To many people all those rules may be restrictive, but we found it liberating. Rules aren’t bad in themselves. You can’t live without rules and procedures. Everyone lives with rules–on the job, in school and at home. Rules help establish a routine and preserve a sense of order and stability. Rule-keeping really has only one weakness: It can’t touch the heart. Rules aren’t bad or wrong, just insufficient. After all, you can be sitting in church on the outside, but in your heart you may be dancing or drinking or doing something much worse. That’s why we come back to the principle of Romans 14. Instead of laying down a long list of DOs and DON’Ts, Paul establishes the principle of liberty. In non-moral areas, believers are free to make their own choices, guided by their conscience and by the Holy Spirit.
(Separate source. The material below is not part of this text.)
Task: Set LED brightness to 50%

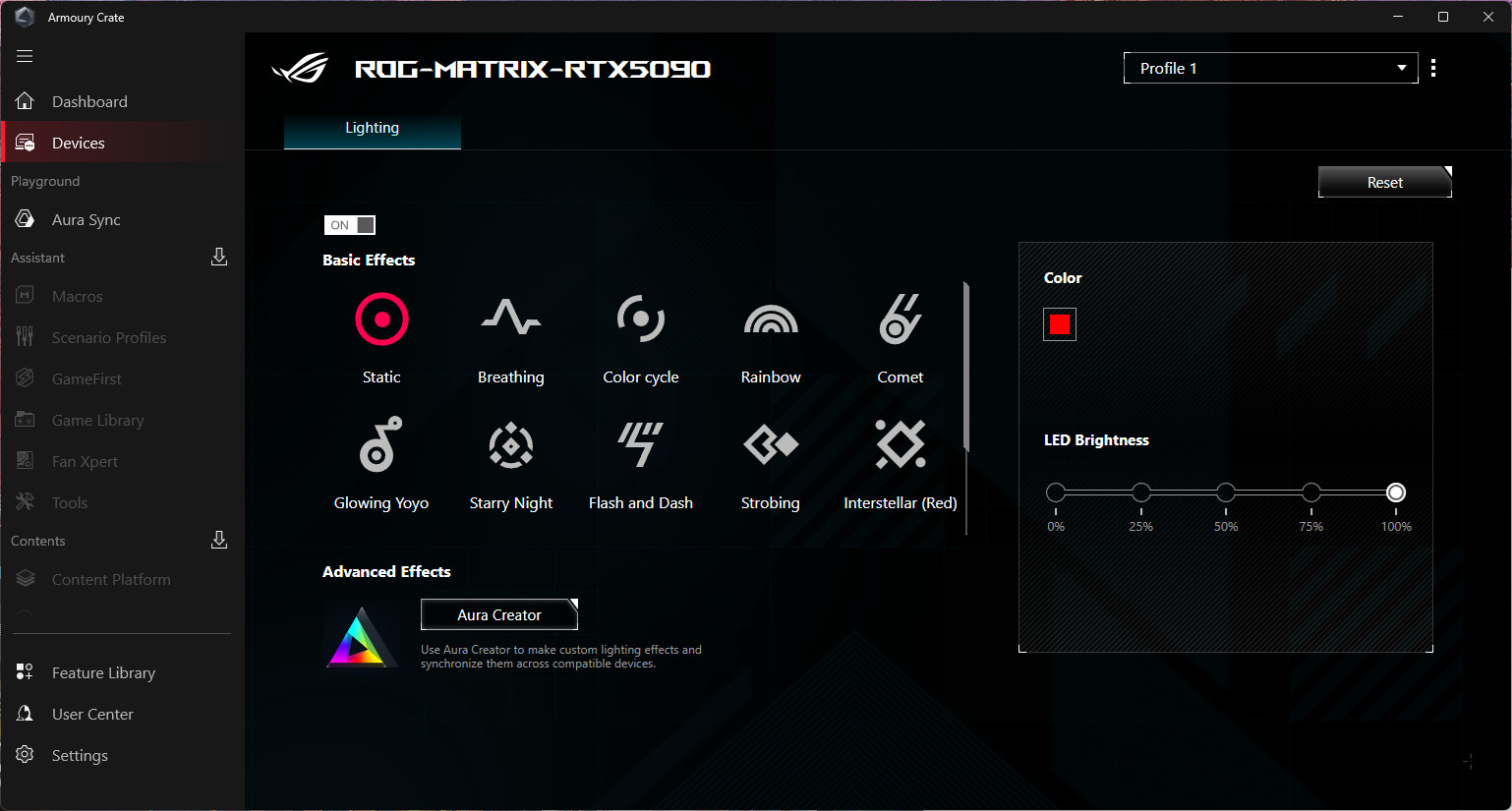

That leads me to mention three fears people have about this principle:
Some people will abuse their Christian liberty.
It may lead people into sin.
Our exercise of liberty may cause us to hurt other believers.
All those concerns are quite valid, which is why Paul gives us a second vital principle.
II. The Principle of Conscience
Paul states this principle very clearly in two different places in our text: “But if anyone regards something as unclean, then for him it is unclean”(v. 14b NIV). “But whoever has doubts is condemned if he eats, because the eating is not from faith. For whatever does not proceed from faith is sin.” (v. 23). Here is a shocking truth: Some things are wrong for you that are right for others. And some things are right for you that are wrong for others. That statement means that you can’t always know in advance what will be “right” or “wrong” for another Christian brother. It also means that any attempt to construct a set of universally-binding rules covering every aspect of life is doomed to failure. It won’t work because of the vagaries of human conscience.
Let me illustrate. Thirteen years ago I met an Israeli tour guide named Zvi. He was remarkable in many ways, but most of all because he is a born again Jewish Christian believer in Jesus Christ. One morning he told the amazing story of his conversion to Christ. Members of his family perished in the Holocaust, but others escaped and moved to Israel. Zvi showed us the neighborhood in Tel Aviv where he was raised. Regarding Christianity, he said it was “more than impossible” that he should become a believer. But through the grace of God and the witness of the woman who would become his wife, Zvi confessed Jesus as Lord and Savior. One day we asked if he still followed the Jewish dietary laws. He said yes he did, especially in terms of not eating pork. Now Zvi knows all about Christian liberty, but he and his family still follow the major kosher laws. Why? Partly out of personal preference and partly because he wants to win his Jewish neighbors for Jesus Christ. Eating pork would scandalize them and stigmatize him as a man who was embarrassed of his Jewish heritage. So he doesn’t eat pork. He doesn’t make an issue of is or try to convince anyone else. And he doesn’t think that eating pork is a sin. He just chooses not to do it.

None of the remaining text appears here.